The mechanisms that govern the relation between personal mobility and transmission of the AIDS virus (HIV) are still poorly known. Surveys conducted in the River Senegal Valley by two demographers from the IRD and the University of Montreal suggest that the way individuals returning to their community of origin deal with sexual risks depends on the migratory paths (internal or international migrations) and the social pressures prevailing in that community. Such influences cause most migrants to give up any risky sexual behaviour they might have adopted when they were away. Migration could therefore play only a small role in spreading HIV within the 'home' community. This could partly explain why AIDS prevalence in Senegal remains lower than in other West African countries.
Ever since AIDS appeared, migration has been thought to be a driving force behind the epidemic. The disease is often represented either as an "imported pathology", migrants being the disease (or at least risk), carriers or as a "pathology of adaptation". Migrants, mainly young men who move around to find work, are subjected to the constraints of a new environment they find in the host region or country. They therefore become economically, socially and emotionally more vulnerable. This situation encourages changes in their sexual behaviour, like multiplication of casual partners and resorting to prostitutes.
Demographers Richard Lalou (IRD) (1) and Victor Piché (University of Montreal) focused on this relation between mobility and sexual behaviour. Findings of surveys performed in 2000 in the River Senegal Valley, among 1320 persons aged between 15 and 49 years old, provided data on the routes taken by the migrants and their personal situations. The ability of these migrants to handle sexual risks of transmitting HIV differed according to the social contexts of the communities they were going back into. Two locations with highly contrasting social situations were studied: the urban centre of Richard-Toll (in the lower valley) and the rural area of Matam (in the middle of the valley). At Richard-Toll international emigration was turned towards countries having low HIV prevalence (Mauritania), whereas the Matam area is the source of substantial international emigration towards countries with higher prevalence (Ivory Coast, Central Africa). In spite of these movements towards countries with high prevalence of HIV seropositive cases, the infection rate in the Matam area remained constant in the years between 1990 and 2002 (about 2%). In these surveys, international mobility, which aims for an African country or another continent, has been distinguished from internal mobility which concerns movements within the country, mainly towards the large towns and cities (Dakar, Saint-Louis and Thiès), and short temporary trips away.
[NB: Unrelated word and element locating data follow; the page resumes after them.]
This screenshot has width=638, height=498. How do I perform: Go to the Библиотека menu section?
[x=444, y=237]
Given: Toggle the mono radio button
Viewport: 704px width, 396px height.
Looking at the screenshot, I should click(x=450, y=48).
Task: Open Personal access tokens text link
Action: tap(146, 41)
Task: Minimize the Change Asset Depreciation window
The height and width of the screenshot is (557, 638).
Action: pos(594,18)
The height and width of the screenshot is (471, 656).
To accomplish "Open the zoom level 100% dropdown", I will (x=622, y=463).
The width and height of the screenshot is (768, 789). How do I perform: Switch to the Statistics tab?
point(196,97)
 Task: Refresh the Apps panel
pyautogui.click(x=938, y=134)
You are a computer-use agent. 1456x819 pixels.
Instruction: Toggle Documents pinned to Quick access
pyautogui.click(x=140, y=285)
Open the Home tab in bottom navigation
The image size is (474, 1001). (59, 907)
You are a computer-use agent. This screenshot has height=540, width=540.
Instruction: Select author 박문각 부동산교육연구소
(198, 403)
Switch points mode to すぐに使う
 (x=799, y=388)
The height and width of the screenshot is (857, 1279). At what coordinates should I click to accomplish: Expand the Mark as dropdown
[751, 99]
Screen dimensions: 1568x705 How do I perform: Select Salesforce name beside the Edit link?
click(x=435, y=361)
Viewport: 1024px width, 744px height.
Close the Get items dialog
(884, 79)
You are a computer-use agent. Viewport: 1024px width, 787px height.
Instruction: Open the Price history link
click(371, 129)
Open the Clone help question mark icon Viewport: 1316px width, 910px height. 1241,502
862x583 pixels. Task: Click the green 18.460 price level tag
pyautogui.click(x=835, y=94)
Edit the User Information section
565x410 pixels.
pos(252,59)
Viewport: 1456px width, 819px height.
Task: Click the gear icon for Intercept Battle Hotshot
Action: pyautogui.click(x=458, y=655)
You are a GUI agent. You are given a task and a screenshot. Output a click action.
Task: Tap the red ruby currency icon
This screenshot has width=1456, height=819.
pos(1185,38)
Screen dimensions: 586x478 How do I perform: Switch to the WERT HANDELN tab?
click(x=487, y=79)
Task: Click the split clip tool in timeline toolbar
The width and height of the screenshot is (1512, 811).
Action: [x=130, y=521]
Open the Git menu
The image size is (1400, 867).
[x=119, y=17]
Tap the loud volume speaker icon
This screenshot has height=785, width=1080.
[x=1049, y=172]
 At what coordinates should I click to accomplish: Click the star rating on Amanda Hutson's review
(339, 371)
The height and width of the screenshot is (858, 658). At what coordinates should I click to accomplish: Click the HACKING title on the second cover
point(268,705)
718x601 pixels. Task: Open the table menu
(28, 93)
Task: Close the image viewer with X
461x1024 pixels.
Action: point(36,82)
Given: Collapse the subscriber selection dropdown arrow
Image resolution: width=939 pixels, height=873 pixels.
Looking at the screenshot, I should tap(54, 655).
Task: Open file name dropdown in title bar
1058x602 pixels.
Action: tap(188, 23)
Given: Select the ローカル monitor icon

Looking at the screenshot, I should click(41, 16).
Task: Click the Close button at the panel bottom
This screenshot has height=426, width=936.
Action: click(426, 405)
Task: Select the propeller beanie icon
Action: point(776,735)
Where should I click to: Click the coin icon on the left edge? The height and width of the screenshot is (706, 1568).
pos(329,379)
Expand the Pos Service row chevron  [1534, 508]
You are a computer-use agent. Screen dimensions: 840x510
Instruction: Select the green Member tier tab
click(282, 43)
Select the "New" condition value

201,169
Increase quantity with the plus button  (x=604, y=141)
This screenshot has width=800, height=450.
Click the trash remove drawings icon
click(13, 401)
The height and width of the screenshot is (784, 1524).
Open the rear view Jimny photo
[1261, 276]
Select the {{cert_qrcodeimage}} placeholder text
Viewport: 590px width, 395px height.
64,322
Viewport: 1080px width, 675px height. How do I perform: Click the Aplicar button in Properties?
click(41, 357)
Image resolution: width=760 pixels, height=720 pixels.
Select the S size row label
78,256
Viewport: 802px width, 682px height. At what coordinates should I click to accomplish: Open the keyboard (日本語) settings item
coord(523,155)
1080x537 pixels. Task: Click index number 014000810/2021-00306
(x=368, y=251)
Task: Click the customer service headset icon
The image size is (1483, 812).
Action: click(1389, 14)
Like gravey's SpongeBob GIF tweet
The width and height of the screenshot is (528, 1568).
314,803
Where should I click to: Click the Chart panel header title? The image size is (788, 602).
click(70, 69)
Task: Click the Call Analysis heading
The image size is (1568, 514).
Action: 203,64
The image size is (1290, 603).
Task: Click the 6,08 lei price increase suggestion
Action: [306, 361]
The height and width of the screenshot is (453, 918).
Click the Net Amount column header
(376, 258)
Generally, once migrants arrive in the host community, their sexual behaviour changes to open the way to increased risk of HIV infection. This is the case of migrants from the River Senegal Valley who, with the exception of those on short-term missions, have more frequent sexual relations with casual partners and professionals of the sex trade during their stay than before their departure (2). On their return, many of these migrants give up their risky behaviour. This tendency is stronger overall among international migrants (80% abandon such practices) than in internal migrants (56%). It is also a little more pronounced in the Matam area than at Richard-Toll (72% compared with 62 %).
The migrants who come back to the town of Richard-Toll do not appear to have a sex life any different from fellow inhabitants who had not been away. However, migrants returning to their rural area of Matam would adopt risky sexual behaviour less frequently than people who had stayed put. Social systems and religion (Islam founded on orthodox practices) could therefore favour strict social control, especially in a rural situation (Matam).
Thus, in the Matam region, the international migrants' choice of fidelity, on their return, does not represent only a concern for health. It responds above all to the wish to respect the social norms of the community, in a guiding principle of conformity, to avoid the risk of being stigmatized. These migrants, who had left their home country, are in fact implicitly accused of being "disease importers". In parallel, they play an important economic role, owing to the financial power they acquired during their stay away. Indeed, when they come back they have a core place in their community.
In contrast, the migrants who did not leave the country are not considered by society as potential carriers of diseases. They do not therefore necessarily change social status when they return. For them, the risk of contamination is more directly associated with sexual conduct, and therefore with a clearly health-based strategy. Without necessarily giving up relations with different partners, they consequently tend to protect themselves more readily with condoms. In this case, the internal migrants, like their community, do not give their sexuality a social signification any different from before they left home.
The experience of migration alters sexual behaviour only in certain social contexts and depends on the social position of migrants on their return to their original circle. Those who come back, like any other person, adjust their behaviour according to the situation, their itinerary, experience and their perceptions. According to the survey results, migration has not been contributing to conditions favouring HIV infection, at least up to 2000 (3). The social context appears to have an influence that favours control of the epidemic. It partly explains the constant low prevalence of AIDS in Senegal. However, the success of programmes for the prevention of HIV transmission depends on individual behaviour but also on a collective protective role of the community with regard to migrants' wives, who are particularly vulnerable.